Perhaps there is something deep in our psychic about being from the sea originally?  After all, our ancestors crept ashore millions of years ago before evolving into land animals.  Who knows, but I do love water enough to feel genuinely horrified when adults announce they cannot swim.  It feels so unfair that they have missed out on this delightful therapeutic experience.

My son is talking to a Greek man on the rocks with his two small daughters playing at his side.  All my sons speak Greek with a distinctive Rhodes island twang, as they were brought up there, and it is a very strong dialect indeed.   The man seems overjoyed to find a native Greek speaker on a Maltese shore so far from home and they rattle away their own language.  

He tells Daniel all about his life.  Working in a small family owned business for decades.  Of how he met and married a tourist.
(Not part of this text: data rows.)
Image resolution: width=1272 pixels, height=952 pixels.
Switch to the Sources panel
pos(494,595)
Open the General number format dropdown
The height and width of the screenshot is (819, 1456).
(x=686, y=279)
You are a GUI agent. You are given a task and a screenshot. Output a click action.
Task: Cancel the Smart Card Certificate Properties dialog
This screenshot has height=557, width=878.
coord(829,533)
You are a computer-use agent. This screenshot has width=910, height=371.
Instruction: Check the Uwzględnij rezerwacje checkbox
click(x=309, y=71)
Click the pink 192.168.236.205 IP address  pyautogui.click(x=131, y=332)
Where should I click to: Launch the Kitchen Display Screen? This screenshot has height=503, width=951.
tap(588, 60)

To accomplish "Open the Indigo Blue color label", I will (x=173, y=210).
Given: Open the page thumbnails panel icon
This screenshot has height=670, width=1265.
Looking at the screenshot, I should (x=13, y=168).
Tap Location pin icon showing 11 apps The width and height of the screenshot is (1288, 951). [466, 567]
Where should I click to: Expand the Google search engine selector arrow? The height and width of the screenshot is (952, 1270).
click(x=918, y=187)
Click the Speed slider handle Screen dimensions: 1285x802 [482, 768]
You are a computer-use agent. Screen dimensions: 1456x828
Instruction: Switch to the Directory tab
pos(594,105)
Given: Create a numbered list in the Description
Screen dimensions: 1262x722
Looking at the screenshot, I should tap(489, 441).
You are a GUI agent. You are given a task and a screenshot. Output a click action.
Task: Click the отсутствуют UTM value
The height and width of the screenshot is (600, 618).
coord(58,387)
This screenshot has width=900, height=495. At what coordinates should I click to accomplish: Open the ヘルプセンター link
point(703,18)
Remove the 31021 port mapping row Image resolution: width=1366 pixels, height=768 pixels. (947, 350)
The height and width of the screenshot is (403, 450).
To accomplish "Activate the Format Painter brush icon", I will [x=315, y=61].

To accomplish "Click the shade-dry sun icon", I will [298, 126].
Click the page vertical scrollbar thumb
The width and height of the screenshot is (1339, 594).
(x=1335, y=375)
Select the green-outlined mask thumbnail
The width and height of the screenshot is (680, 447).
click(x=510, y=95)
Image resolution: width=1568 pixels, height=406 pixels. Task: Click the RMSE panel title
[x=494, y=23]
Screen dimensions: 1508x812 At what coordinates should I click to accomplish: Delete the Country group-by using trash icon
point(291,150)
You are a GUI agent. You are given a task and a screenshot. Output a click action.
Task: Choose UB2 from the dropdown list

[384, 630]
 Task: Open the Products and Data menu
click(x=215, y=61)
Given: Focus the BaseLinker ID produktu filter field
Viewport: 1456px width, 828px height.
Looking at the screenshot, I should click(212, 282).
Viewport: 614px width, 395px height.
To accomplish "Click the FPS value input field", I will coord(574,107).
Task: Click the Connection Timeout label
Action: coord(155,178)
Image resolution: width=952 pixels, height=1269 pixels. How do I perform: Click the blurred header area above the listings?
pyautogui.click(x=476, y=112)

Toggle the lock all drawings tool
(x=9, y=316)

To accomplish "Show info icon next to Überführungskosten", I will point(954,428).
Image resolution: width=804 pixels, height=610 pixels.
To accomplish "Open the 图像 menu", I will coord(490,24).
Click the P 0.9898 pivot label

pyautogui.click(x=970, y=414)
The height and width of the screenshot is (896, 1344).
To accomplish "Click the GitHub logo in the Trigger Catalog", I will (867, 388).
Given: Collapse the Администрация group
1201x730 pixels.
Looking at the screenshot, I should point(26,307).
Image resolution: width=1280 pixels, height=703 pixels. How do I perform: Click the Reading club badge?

Then he spoke of the dreadful economic situation in Greece at present that saw him lose his business and turn his home into a liability rather than an asset.  Of his separation from his wife.  Then he holds up his hands asking,

“What did I do wrong?  I couldn't have worked any harder. I never cheated anyone.  I love my family more than my life!”

He stops and stares at the sea shaking his head at the mystery of it all.  Then he continues,

“It's wreaking even village life in Greece, everyone is having to leave to work abroad, to earn money.  Only the old are left, alone.  It is all changing.”

He describes in fast Greek, how he works in Germany and Malta, wherever a job comes up.  Desperate to make progress but aware that he is barely afloat financially these days.  He says. 

“  I had my own business in Greece and was good at it.  I made something good of my life.  I did, I really did.”

Then he turns his palms heavenward and explains,

“Now, I try and get hotel jobs, any jobs.  Just any work to support my family.  I’m not giving up, but I do want to understand what happened.”

They talk for an hour of politics, world affairs, Greek village life (which they both adore) football and even Greek history and language.  His two small daughters, half German and half Greek, speak perfect Greek and tell Daniel stories they know by heart.  The tales of heroes and villains and great deeds from Greek mythology, as their father smiles proudly.


Then as they part Kostas, hugs Daniel to his chest as you would a dear brother and wishes both of us well.  There is a sweetness about Greeks that takes the breath away when they open their heart to you.  Even in their pain, you somehow gain.  Like sea water they aid healing.